Harvest Trends week 47 -- 2010
Harvest situation in the Southern Hemisphere, week 47
The harvest of early varieties in Chile is finished, and in several areas near Rancagua the harvesting of Bing began, showing few quality problems. That is in contrast with the early varieties that have had variable quality--a result of rain at the beginning of November--which has been reflected in the prices in the main market, the United States.
The majority of shipments of Chilean cherries have been by air, and as of week 46, totaled 2,100 tons. That’s three times more than the average volume exported in the last three seasons, which is in line with seasonal estimates from iQonsulting.
In Argentina, the harvest of cherries has accelerated as a result of a rise in temperatures. In Mendoza, the harvest has headed toward the south and to Neuquén. Exports also are showing an increase, reaching 55 metric tons as of week 46, mainly in the Brazilian and English markets.
In Brazil, the harvest is scheduled to end this week in Valle de San Francisco with Crimson and limited volumes of Red Globe and Italia.
In Peru the harvest in Piura and Ica remains stable, with progress at around 50% and 10%, respectively. It is expected that from week 51, exports of Red Globe will increase considerably, especially to the Asian market.
In South Africa, the grape harvest is about seven days early and volumes in the early areas have joined the harvest in the areas near the Orange and Olifants Rivers. The volumes of Prime and Sugraone are expected to be less than last year in all production zones, while the other varieties are posting good amounts. Exports are focused on Continental Europe and the United Kingdom as usual, totaling almost 1,000 metric tons in week 45.
In Argentina and Chile, the harvest just started at the end of last week, and in both cases, the development has been slow.

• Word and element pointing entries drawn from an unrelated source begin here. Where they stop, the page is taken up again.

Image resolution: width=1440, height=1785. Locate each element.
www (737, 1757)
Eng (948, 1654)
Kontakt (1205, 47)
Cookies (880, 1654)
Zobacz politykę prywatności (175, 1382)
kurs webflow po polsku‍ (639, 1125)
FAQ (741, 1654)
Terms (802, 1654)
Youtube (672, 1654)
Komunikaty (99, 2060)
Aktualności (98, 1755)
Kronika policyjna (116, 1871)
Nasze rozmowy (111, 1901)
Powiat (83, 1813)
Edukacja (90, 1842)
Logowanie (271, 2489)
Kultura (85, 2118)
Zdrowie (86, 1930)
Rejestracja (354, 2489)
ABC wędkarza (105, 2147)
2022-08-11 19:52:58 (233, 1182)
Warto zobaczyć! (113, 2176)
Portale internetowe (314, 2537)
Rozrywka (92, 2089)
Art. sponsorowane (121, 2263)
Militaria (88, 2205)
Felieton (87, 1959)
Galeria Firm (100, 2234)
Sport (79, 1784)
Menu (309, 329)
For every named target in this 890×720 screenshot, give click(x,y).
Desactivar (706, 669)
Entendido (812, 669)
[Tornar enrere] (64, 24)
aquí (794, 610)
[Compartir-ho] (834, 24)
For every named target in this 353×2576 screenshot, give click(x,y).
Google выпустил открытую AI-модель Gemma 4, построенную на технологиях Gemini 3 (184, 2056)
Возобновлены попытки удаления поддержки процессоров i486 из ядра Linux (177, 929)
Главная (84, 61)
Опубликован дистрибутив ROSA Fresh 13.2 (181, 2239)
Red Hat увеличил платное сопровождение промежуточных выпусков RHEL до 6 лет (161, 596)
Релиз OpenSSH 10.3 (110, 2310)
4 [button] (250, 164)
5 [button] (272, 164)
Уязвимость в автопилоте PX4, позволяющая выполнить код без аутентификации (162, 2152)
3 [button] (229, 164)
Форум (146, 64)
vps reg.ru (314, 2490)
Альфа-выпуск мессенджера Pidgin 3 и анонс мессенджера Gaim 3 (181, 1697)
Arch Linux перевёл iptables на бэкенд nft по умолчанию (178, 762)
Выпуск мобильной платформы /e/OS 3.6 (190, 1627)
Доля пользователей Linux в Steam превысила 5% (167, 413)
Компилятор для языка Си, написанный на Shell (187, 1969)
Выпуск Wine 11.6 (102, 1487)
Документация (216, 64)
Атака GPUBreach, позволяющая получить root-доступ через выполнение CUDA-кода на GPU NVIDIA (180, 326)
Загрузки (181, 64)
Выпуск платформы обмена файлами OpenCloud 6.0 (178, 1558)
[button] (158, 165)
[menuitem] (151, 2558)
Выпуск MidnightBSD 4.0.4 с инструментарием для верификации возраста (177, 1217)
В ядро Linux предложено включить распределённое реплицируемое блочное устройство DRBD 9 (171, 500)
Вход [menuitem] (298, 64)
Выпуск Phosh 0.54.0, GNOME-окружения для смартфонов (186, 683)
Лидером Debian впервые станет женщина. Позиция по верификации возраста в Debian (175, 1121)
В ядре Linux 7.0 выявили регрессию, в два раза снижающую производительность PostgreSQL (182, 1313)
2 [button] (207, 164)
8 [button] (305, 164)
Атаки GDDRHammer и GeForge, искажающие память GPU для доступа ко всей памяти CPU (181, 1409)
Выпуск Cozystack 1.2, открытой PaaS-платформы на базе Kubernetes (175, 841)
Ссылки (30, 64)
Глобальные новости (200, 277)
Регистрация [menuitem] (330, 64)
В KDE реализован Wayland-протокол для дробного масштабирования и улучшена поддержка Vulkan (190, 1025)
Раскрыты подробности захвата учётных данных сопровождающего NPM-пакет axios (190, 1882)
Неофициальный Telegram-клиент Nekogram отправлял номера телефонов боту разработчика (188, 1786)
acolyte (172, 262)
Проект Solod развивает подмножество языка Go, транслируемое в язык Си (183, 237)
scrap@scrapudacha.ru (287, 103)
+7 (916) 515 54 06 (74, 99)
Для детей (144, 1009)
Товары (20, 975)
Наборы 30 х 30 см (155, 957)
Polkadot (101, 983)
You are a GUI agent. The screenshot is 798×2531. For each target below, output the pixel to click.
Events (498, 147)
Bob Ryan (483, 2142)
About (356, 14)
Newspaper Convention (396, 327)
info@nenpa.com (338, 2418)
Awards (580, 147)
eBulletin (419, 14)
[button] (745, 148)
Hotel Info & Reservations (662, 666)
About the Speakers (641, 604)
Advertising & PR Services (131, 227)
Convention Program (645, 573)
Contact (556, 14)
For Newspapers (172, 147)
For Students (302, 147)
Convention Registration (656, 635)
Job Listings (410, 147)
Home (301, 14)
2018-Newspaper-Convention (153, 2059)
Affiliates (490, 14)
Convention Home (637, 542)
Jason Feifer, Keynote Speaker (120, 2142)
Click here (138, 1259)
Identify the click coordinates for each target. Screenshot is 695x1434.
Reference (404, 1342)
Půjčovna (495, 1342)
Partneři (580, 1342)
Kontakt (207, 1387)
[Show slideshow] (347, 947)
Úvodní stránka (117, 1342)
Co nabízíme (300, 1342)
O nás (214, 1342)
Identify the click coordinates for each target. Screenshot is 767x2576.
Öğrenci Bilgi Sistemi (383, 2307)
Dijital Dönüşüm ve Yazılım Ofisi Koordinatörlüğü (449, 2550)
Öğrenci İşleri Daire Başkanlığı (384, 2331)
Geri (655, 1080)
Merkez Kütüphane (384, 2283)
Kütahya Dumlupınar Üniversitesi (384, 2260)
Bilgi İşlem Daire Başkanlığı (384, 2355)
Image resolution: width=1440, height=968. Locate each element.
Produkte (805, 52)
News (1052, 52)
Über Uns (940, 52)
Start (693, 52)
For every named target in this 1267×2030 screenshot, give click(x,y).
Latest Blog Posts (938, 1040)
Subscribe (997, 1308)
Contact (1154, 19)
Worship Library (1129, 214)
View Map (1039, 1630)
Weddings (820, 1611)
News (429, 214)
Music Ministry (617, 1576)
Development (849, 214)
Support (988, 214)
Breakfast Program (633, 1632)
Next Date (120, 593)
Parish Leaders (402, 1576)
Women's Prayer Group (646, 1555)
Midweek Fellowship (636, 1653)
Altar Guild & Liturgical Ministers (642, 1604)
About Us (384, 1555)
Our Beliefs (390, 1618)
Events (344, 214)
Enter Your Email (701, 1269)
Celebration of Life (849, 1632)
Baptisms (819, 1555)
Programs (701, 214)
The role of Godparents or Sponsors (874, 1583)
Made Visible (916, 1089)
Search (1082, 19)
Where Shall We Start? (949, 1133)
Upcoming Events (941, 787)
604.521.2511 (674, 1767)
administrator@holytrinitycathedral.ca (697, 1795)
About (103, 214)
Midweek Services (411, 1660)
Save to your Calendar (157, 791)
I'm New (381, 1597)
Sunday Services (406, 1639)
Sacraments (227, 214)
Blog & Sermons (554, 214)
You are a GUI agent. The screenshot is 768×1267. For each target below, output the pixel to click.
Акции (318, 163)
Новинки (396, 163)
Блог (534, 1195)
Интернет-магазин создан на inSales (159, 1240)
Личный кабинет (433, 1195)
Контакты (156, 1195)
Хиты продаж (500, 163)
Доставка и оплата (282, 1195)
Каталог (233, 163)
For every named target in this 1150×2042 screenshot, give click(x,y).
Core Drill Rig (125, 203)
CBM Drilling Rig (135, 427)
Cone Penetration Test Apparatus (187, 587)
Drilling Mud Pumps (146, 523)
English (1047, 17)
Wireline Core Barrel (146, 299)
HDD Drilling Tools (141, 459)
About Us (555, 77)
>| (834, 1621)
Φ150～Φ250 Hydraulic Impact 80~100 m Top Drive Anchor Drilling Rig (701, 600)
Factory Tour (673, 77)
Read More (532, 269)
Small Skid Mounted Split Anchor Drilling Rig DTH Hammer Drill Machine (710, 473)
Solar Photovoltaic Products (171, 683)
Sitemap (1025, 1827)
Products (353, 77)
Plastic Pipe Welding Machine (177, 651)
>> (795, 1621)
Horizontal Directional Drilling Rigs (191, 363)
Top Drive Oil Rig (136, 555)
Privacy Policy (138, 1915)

In Copiapó, in northern Chile, the harvest is concentrated in Perlette. The first ship for the East Coast of the United States will set sail on Dec. 4 or 5 from Caldera. Considering the progress of the season, it is expected that only one boat will arrive for Christmas sales on the East Coast. A second boat headed to Los Angeles will leave around Dec. 6.
In Argentina, the Imperial harvest started in the areas near San Juan, and the quality of the fruit is optimal.